A widening cultural chasm has ensnared schools, and it is clear that institutions of learning are at risk.

“Going back to normal” hasn’t been exactly working for most schools, post-pandemic. Millions of families experienced the juxtaposition of being online from home for nearly two years, fraught with difficulties as that was, and are still actively comparing it to being back with humans and strict schedules.

The manufacturing-line construct and hectic to-and-fro is running into much more resistance. The resistance is a murky mix of students who arrive with so few social skills as to be practically unteachable, while also highly addicted to technology, teachers who are quitting in droves and being irreplaceable, and parents not understanding that there will now be no flexibility for them. On the face of it all, it may seem like it could just be an adjustment period. However, we have been in this now for more than a year and counting.

The fact is, things are still off-kilter.

Student attrition nationally is at an all-time high. Micro-schools are popping up. Tutoring companies are going like gang-busters. Homeschooling is so large and growing, and it is no longer something that people hear jibes about being anti-social, because most families have someone doing it. Everyone knows a child, or several children, who is homeschooled, well socialized, learning, and probably gaining on their peers. It’s now culturally cool to be doing it. Reports of millions more K-12-aged humans being “off-grid,” not enrolled in any school or reporting they are homeschooled, are emerging. The Federal Department of Education baseline of 56 million students is 13.5 million less than the U.S. Census Bureau’s claims of a population of 69.5 million K-12 age children. The Census Bureau is mostly corroborated by Statistica, which says the total is 63.3 million who are K-12 age. Forthcoming firm numbers for 2022 from the Federal DOE are lower than 56 million, so the plan is to be even more off from the Census Bureau for total population in the K-12 set. Things are wonky with the topline totals, in other words, possibly for political reasons to obscure the mass defections by only looking at enrollments.

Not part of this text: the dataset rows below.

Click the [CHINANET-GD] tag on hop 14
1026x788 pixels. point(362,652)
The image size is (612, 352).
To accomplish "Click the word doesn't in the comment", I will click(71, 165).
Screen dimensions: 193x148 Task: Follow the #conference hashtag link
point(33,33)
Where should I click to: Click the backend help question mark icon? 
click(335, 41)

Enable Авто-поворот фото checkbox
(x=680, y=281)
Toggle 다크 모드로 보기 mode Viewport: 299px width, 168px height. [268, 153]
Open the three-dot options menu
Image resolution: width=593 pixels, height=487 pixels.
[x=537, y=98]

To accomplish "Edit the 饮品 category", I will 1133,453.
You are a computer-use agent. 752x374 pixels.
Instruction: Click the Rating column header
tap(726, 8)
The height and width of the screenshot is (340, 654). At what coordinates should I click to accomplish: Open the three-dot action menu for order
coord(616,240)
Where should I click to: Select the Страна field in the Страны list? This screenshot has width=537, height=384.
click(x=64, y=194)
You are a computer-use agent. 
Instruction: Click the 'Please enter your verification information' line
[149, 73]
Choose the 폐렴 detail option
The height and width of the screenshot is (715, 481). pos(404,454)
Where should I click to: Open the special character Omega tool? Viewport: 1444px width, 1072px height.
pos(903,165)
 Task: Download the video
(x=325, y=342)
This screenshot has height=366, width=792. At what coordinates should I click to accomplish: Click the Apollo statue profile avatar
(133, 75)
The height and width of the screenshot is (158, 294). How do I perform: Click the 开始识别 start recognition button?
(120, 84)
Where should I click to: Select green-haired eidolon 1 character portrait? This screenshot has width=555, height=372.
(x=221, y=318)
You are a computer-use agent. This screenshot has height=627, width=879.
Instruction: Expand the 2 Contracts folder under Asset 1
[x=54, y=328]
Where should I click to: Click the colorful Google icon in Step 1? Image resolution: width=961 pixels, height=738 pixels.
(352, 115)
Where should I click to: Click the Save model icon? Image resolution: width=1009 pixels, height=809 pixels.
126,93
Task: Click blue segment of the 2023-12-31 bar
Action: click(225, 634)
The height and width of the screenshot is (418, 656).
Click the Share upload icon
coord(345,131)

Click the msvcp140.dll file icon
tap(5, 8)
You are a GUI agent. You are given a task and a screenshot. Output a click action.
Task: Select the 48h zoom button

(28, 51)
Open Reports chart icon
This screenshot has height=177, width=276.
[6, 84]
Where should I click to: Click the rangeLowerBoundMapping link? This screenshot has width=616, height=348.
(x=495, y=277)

There are a total of 42.7 million children in traditional public schools, per Learning Counsel Research (October 2022). Yet, the research shows this is a questionable number on several levels. For example, there is still potential that some of the savvy students in public high schools are taking private or public-online-paid courses that may even be college level, independent of their enrolled affiliation with the above three different forms of K-12 public schools (traditional, online public, charters/community centers), which together equal 73 percent of America’s students. Primary students may also be using commercial learning apps of many kinds that teach things, through paid or free access, supplementing their learning with time and/or money spent outside the enrolled affiliation. That has, of course, been going on since the app markets first appeared, followed by thousands of free and entertaining but still educational websites, and finally large open courses and courseware companies. If one were to overlay, then, the consumer learning apps, courseware, site and course use on what constitutes public education, then public education is even more diluted as the reliable source of education for American families.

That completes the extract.